“You’re tragically flawed Dad, but you’ve got a good heart”
Californication is the brainchild of Tom Kapinos, who was previously known for his work on Dawson’s Creek. This series is a far cry from the ‘Creek, following the exploits of a failing New York writer as he struggles to reclaim his lost love in the city he’s grown to hate.
Hank Moody (David Duchovny) is a guy with a different set of problems than the rest of us: he spends most of his time drunk and/or high, falling in and out of the beds of numerous women while pining away for the love of his life that got away. He’s a writer who isn’t writing anymore, and his career is beginning to feel the strain as his agent/best friend Charlie (Evan Handler) tries to drag work out of him.

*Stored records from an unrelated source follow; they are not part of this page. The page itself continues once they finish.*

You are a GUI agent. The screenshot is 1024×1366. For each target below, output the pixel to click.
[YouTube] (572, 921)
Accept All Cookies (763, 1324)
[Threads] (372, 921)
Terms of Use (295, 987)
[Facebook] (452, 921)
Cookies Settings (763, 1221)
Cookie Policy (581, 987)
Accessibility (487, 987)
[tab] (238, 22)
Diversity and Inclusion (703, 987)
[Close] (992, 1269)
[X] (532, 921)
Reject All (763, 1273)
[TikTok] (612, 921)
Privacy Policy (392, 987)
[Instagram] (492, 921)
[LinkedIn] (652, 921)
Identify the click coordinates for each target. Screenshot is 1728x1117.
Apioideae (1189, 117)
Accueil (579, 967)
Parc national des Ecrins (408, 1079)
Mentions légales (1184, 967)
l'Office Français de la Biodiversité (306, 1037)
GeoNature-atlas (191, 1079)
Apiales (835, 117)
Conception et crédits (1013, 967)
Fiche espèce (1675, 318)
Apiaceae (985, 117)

Hank moved to LA after his successful novel was purchased to become a film. The Hollywood system typically turned a book called God Hates Us All into a film starring Tom Cruise and Katie Holmes called A Crazy Little Thing Called Love, and Hank’s obsession with the film and his own celebrity left his longtime girlfriend Karen (Natascha McElhone) and their 12 year old daughter Becca (Madeleine Martin) out in the cold. She eventually turned to the charms of a client whose home she was re-decorating and left Hank. Her new fiancé Bill (Damian Young) is the antithesis of Hank, dull, safe and not as commitment-phobic; Hank was with her for 12 years and never wanted to marry.
The series opens with a series of events to set the tone of what is to follow in the season: Hank dreaming of getting head from a nun, Hank getting into a fist fight with a guy on his cellphone in a movie theater, Hank bedding a young groupie he spots in a bookstore reading his book. All of these sequences paint the picture of the man quite well; reckless, foolhardy and self-destructive. This sort of nihilistic behavior is tempered by the interactions with Karen and Becca, he is a doting father who would do anything for his precocious child, and he’s very much still in love with his ex.
The first few episodes of the season set up several major plot points as the bookstore groupie from the first episode is revealed to be Bill’s underage teen daughter Mia (Madeline Zima), the next job Charlie finds for Hank is writing a blog for Hell-A Magazine, which is owned by his rival Bill, and Charlie himself ends up in a quandary when his secretary makes untoward advances that he’s too stupid to rebuff. Charlie’s marriage to his wife Marcy (Pamela Adlon) is threatened over the course of the season, but with very comedic results. Becca tries her hand at becoming a rock star, Mia makes Hank’s life difficult in a variety of ways and virtually every woman who wanders into the show may end up sleeping with Hank.
The show’s writing is amazingly sharp and fun to watch, though the viewer may tire of the ease with which Hank manages to bed any woman he happens upon, but hey, the show would be a lot more boring if that weren’t the case.
Californication arrives on a two disc set that includes all 12 episodes of season one, as well as cast bios, a still gallery and web enabled content that provides access to the first two episodes of Dexter and The Tudors, a preview of the show’s soundtrack, and a chance to enter a contest to win a trip to Los Cabo, Mexico.
I personally love this show, it’s not going to be for anyone who’s easily offended, but for fans of clever writing and edgy material this is well worth a look.
Damian Lewis is not in Californication
Aw crap, you’re right, I mixed the actor’s first name with his character’s last name.